The Philippine Independence Day Council, Inc. (PIDCI) is an umbrella organization of Filipino American associations based on the East Coast. It is principally dedicated to promoting the cultural heritage and traditions of the Filipino people through the celebration of the Philippine Independence Day, hence, the name. But there is more to PIDCI than its name implies.
Since 1972, Filipino American organizations have come together to plan, design, and prepare for an all-day parade, cultural show and street fair in New York City that showcase the sounds, the spectacle, the history and the cultural heritage of the Filipino people.
In 1986, the Philippine Consulate in New York started to take an active part in the preparation for the celebration. In 1989, it formed a committee to take charge of the parade. The parade turned out to be a huge success. It was later widely considered a regular annual project of many Filipino organizations, and a red-letter mainstay in the calendars of many Filipino American homes.
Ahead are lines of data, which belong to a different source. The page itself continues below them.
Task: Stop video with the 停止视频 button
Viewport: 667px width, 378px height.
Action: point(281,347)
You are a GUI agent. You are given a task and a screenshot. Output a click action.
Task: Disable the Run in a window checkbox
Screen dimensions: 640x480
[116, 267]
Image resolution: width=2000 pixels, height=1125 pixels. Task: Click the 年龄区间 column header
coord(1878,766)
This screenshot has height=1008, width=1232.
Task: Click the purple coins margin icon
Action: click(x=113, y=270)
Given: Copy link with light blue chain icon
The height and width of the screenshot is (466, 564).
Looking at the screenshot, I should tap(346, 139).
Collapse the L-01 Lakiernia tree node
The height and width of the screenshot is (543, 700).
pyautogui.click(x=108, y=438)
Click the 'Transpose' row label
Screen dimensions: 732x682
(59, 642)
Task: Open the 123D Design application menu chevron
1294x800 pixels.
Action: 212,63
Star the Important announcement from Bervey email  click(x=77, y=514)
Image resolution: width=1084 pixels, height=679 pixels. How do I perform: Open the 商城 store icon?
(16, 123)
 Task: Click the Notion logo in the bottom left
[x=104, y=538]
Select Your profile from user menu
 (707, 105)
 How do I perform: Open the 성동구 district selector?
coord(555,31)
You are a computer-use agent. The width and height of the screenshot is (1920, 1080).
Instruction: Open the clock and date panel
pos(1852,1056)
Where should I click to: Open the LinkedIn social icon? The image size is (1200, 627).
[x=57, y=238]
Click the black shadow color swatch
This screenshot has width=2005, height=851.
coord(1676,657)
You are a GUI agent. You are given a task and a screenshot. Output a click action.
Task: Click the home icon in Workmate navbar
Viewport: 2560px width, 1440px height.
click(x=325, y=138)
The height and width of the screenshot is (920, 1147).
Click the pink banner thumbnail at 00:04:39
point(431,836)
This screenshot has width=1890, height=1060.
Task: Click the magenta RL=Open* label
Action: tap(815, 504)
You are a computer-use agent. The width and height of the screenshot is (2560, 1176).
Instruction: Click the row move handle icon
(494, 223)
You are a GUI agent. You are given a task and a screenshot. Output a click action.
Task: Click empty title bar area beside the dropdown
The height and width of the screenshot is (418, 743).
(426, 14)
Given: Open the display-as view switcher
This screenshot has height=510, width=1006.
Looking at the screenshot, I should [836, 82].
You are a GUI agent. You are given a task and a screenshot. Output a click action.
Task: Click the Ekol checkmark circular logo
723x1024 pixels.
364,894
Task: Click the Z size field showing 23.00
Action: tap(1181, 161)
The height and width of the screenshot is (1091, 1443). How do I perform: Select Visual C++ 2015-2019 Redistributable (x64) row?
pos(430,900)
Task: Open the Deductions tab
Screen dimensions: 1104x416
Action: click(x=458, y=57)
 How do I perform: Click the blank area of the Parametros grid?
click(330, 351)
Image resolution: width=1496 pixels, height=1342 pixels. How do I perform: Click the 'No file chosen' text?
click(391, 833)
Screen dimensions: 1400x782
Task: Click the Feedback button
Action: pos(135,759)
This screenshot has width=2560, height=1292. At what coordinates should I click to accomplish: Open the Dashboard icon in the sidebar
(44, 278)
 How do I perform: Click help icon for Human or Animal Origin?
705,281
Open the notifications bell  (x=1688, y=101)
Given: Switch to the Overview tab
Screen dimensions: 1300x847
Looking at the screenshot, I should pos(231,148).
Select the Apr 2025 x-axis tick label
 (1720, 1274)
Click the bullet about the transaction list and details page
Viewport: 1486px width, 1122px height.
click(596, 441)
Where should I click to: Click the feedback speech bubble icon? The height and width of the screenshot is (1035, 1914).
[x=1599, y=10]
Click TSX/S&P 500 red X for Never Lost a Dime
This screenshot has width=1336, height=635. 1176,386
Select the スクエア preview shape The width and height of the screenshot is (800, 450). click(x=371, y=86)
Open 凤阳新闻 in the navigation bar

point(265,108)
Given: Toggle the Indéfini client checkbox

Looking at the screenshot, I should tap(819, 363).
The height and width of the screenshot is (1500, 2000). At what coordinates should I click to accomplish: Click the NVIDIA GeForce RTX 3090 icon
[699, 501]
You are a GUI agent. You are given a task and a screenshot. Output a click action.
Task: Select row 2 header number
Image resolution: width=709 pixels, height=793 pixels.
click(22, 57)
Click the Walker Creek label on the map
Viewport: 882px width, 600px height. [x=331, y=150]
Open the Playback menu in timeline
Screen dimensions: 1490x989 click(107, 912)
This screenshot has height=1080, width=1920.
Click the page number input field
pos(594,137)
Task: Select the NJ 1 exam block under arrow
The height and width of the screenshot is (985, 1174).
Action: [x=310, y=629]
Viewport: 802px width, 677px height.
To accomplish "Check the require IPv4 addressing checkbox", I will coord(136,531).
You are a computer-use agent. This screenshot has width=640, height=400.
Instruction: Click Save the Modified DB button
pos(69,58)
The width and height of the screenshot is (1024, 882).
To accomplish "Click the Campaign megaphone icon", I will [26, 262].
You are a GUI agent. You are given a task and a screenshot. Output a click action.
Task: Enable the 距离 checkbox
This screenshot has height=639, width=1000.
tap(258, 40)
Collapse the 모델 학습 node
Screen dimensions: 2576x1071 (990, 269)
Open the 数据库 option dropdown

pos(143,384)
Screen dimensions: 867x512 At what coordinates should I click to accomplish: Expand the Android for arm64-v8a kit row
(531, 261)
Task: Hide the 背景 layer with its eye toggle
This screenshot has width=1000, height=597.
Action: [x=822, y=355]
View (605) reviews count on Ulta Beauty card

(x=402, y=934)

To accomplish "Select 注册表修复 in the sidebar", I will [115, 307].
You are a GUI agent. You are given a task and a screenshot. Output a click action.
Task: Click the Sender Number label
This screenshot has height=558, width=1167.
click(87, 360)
Such was the impact and success of the Philippine Independence Day Parade that predictably everyone wanted to take part in it one way or another.
This led the Filipino community to realize that the Independence Day celebration itself had become a point of unity and cooperation among Filipinos. The requirements of sustaining this activity were enormous. But the potential benefit of a more unified Filipino community was obviously worth the effort towards institutionalizing the Philippine Independence Day celebration. Thus, the idea of establishing an organization dedicated to the promotion of Filipino cultural heritage through the Independence Day celebration and to the empowerment of the Filipino community was conceived.